**Brief**
Exactly the lines below from the one with "Download the Interest over time data" up to and including the one with "Click Select to" make up the answer, with nothing else added.
● ● ● ● ●
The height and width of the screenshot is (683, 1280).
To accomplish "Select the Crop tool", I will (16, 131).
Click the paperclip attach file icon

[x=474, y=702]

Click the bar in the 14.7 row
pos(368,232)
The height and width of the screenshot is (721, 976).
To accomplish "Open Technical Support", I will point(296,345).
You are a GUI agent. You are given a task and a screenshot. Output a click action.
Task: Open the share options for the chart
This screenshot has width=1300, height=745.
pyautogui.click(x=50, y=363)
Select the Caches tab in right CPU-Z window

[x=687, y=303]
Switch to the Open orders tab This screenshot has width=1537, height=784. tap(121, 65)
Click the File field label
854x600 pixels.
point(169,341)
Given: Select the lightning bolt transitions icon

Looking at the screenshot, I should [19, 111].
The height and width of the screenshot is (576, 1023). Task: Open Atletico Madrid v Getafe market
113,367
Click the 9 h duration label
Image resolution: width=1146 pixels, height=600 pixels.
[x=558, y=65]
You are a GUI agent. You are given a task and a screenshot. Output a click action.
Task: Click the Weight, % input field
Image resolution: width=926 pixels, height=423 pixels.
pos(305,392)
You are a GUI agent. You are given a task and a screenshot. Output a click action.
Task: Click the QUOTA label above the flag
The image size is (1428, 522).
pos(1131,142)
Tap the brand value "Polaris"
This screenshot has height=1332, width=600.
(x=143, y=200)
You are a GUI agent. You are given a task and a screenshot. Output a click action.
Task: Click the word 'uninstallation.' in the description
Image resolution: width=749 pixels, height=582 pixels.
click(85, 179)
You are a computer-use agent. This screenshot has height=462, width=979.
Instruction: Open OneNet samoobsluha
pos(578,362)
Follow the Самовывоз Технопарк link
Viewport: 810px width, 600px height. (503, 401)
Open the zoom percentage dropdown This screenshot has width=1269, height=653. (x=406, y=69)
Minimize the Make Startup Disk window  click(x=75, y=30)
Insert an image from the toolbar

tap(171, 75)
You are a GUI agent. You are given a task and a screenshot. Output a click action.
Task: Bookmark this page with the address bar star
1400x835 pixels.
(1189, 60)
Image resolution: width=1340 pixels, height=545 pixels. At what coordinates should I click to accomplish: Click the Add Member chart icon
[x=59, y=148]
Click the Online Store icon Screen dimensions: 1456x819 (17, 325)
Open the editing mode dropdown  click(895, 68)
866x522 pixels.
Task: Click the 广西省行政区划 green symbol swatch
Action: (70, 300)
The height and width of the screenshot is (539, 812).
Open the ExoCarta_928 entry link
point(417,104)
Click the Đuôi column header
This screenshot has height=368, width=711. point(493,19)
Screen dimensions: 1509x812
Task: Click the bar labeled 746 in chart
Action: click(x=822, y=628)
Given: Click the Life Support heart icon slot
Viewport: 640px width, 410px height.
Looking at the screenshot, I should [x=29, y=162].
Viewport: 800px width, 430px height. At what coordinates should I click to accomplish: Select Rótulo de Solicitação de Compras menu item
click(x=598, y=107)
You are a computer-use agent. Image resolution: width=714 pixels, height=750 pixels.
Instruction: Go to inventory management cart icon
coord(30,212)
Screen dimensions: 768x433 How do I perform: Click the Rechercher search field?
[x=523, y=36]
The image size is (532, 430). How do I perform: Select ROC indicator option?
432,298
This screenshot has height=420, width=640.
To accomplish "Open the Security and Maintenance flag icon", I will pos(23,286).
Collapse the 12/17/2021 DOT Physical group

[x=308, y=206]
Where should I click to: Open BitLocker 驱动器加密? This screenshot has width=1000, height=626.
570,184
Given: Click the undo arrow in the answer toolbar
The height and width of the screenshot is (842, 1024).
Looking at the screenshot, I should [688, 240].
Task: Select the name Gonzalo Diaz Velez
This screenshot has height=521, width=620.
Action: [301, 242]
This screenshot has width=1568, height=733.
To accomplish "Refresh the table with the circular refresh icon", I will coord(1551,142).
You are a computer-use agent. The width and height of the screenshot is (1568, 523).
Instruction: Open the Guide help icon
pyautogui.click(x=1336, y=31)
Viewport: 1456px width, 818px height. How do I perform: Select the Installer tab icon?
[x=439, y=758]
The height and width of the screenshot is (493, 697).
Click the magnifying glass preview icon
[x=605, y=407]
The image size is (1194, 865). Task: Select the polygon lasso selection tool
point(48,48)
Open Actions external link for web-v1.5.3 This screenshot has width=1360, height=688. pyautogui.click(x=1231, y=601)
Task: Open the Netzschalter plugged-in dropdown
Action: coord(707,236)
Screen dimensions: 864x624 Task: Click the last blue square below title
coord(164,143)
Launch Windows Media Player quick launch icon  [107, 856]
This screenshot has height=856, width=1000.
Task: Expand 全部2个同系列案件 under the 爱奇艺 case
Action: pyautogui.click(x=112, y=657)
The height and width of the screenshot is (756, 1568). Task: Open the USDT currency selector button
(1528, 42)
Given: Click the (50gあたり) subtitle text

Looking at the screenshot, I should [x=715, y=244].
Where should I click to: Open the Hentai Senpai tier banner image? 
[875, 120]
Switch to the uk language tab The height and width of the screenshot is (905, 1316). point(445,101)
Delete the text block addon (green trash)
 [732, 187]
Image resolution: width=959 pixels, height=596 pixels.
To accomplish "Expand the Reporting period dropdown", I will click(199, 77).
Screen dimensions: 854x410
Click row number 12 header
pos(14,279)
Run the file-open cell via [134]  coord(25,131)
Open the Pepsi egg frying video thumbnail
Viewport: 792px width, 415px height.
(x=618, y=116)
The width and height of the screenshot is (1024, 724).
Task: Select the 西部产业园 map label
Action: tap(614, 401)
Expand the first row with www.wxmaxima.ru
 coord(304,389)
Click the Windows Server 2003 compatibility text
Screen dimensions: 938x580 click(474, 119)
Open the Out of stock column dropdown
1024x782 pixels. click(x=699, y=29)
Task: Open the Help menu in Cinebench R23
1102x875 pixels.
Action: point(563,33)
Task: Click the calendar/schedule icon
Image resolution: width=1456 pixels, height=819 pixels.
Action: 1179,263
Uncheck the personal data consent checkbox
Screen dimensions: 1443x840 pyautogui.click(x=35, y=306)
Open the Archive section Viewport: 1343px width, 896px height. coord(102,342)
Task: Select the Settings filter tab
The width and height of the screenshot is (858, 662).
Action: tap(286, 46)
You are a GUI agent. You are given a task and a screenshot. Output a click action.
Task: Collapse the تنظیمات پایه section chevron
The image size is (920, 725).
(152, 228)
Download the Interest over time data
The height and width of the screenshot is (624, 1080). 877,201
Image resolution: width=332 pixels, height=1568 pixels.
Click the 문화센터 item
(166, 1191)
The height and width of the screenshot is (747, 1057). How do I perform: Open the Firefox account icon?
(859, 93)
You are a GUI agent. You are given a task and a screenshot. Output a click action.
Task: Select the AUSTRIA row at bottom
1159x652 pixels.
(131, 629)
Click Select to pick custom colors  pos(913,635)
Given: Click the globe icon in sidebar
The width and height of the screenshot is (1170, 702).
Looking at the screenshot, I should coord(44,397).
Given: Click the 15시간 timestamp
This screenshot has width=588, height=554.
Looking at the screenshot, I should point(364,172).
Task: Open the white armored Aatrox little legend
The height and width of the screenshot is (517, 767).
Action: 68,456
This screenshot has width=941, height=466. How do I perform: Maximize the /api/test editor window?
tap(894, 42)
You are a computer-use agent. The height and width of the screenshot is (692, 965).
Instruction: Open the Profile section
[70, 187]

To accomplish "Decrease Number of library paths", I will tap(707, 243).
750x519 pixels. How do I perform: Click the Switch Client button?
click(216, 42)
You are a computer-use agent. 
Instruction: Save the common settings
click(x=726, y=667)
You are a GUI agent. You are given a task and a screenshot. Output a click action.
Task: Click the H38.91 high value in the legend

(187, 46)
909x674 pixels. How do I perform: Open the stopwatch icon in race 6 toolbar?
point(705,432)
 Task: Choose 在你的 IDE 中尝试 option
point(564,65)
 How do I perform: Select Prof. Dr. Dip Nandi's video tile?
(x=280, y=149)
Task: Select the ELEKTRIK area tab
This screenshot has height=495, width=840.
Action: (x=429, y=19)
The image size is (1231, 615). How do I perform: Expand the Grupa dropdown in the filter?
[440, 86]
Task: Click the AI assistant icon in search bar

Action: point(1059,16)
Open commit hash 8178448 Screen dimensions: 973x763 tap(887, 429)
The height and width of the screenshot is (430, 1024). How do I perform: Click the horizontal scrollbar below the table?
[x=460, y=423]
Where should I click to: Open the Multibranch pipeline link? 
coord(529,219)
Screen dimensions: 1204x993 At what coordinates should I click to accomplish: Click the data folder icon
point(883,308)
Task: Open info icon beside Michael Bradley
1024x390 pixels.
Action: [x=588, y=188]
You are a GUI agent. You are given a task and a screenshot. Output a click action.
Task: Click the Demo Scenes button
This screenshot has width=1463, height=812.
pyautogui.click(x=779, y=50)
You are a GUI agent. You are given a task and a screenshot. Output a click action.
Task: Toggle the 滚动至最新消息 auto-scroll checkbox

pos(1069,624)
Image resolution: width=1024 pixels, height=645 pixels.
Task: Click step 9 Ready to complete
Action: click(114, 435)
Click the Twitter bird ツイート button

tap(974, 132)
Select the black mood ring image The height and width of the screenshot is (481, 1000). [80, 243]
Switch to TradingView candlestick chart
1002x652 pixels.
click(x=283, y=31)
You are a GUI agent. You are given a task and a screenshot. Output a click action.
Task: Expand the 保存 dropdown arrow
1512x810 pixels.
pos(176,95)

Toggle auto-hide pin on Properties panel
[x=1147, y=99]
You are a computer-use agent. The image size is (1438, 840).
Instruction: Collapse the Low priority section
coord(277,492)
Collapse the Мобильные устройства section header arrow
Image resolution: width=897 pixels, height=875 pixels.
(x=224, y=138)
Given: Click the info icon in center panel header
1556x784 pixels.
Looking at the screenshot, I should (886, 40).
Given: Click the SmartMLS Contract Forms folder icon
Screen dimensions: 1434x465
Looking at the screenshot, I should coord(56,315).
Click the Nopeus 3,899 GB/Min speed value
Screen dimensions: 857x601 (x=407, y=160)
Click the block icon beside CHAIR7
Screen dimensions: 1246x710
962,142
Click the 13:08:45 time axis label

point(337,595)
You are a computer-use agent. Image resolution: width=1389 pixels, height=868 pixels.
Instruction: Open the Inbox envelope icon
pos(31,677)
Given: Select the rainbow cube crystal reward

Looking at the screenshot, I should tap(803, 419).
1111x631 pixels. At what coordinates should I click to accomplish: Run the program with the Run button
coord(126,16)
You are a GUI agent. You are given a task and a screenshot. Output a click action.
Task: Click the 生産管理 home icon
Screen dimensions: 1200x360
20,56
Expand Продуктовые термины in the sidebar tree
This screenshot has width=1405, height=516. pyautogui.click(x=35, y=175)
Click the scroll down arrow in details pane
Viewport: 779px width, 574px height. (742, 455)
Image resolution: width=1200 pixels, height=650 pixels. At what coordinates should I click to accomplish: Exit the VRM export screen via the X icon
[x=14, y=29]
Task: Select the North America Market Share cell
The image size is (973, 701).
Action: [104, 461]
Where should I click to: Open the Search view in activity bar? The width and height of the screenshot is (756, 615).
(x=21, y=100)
● ● ● ● ●
**Final answer**
Download the Interest over time data
The height and width of the screenshot is (624, 1080). 877,201
Image resolution: width=332 pixels, height=1568 pixels.
Click the 문화센터 item
(166, 1191)
The height and width of the screenshot is (747, 1057). How do I perform: Open the Firefox account icon?
(859, 93)
You are a GUI agent. You are given a task and a screenshot. Output a click action.
Task: Select the AUSTRIA row at bottom
1159x652 pixels.
(131, 629)
Click Select to pick custom colors  pos(913,635)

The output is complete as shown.